** WHAT THE TASK REQUIRES **
Two lines in the data below mark the range: the one with "The image size is (651, 558)." and the one with "The image size is (325, 218).". Return both, along with every line between them, exactly.

** LISTED ENTRIES **
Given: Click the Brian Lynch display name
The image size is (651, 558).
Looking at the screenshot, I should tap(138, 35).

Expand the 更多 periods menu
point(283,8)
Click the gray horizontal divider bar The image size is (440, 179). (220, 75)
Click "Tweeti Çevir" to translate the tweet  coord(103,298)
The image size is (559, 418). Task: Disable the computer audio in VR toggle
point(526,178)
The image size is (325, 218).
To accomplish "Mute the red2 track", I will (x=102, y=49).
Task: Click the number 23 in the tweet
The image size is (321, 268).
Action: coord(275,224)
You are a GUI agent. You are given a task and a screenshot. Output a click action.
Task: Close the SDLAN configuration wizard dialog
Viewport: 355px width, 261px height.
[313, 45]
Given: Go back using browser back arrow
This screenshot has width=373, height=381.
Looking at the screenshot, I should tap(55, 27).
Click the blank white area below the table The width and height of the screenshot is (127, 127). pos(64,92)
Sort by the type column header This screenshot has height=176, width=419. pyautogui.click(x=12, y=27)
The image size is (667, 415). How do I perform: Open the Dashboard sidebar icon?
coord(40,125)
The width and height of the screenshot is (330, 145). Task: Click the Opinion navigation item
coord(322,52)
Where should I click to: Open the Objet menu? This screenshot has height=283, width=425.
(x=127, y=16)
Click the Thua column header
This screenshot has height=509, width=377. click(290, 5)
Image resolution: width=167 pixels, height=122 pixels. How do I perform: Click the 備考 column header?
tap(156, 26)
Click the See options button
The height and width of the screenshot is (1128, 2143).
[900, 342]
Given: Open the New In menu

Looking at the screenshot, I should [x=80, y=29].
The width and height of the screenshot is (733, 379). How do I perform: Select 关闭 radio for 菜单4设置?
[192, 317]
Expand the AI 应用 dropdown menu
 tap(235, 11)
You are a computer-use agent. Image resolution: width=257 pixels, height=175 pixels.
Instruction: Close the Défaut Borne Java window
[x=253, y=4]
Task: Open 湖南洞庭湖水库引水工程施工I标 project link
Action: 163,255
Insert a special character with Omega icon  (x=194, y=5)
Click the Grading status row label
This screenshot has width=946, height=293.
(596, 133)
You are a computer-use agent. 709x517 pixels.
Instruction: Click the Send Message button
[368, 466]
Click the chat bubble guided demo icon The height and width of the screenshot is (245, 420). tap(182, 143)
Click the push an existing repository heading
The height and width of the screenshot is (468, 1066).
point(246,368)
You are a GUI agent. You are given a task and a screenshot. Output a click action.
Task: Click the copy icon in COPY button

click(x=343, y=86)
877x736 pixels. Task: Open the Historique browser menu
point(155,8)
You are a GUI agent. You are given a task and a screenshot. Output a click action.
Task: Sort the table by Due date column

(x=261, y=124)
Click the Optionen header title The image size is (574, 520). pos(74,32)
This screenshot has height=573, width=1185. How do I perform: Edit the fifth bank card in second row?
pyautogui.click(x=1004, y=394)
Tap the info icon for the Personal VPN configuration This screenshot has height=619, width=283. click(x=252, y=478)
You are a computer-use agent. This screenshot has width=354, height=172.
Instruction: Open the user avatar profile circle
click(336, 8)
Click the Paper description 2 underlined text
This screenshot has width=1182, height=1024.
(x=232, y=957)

** TASK OUTPUT **
The image size is (651, 558).
Looking at the screenshot, I should tap(138, 35).

Expand the 更多 periods menu
point(283,8)
Click the gray horizontal divider bar The image size is (440, 179). (220, 75)
Click "Tweeti Çevir" to translate the tweet  coord(103,298)
The image size is (559, 418). Task: Disable the computer audio in VR toggle
point(526,178)
The image size is (325, 218).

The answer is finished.